» **Document**:
********

I don't NEED to do ANYTHING to feel better about crating my dog. She is safe, happy and properly contained. She is not harmed by the idiots who let their dogs run amock, she's not harming anyone or their pets, and not posing a nuisance to any one. She's not in danger of being shot, stolen, poisoned, attacked, injured, etc.

What's your opinion on seatbelts? Child seats? Are those excuses?
What is the difference in you and the person who does what they need to do to keep their dog safe. The person who decides chaining their dog is what is the safest method.

If your dog is a nusiance and bothers the neighbors, a little training is needed. Spend time with your dog and do a little training and they will not be a nusiance. Putting a dog in a crate is the lazy way out. It is a lot easier to put a dog in a crate than to spend time and effort to train the dog.

Dogs can be trained to do just about anything their masters want them to do. They can even be trained to go into a crate and stay there. Why is it so hard to understand if the dog can learn to go to a crate and stay why can't a dog be trained to go to a chain and stay there. Many people think chaining a dog is cruel. Many people think crating a dog is cruel.

********

» **Available data**:

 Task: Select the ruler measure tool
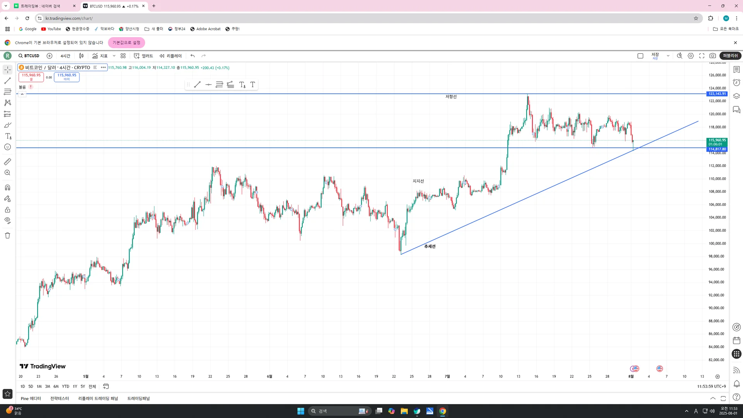pos(7,162)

********

» **Your objective**:
From the discussion of crating and chaining dogs, return the part that opens with the words containing "What is the difference" and closes with "crating a dog is cruel.". The listing has no connection to the discussion of crating and chaining dogs.

» **Answer**:
What is the difference in you and the person who does what they need to do to keep their dog safe. The person who decides chaining their dog is what is the safest method.

If your dog is a nusiance and bothers the neighbors, a little training is needed. Spend time with your dog and do a little training and they will not be a nusiance. Putting a dog in a crate is the lazy way out. It is a lot easier to put a dog in a crate than to spend time and effort to train the dog.

Dogs can be trained to do just about anything their masters want them to do. They can even be trained to go into a crate and stay there. Why is it so hard to understand if the dog can learn to go to a crate and stay why can't a dog be trained to go to a chain and stay there. Many people think chaining a dog is cruel. Many people think crating a dog is cruel.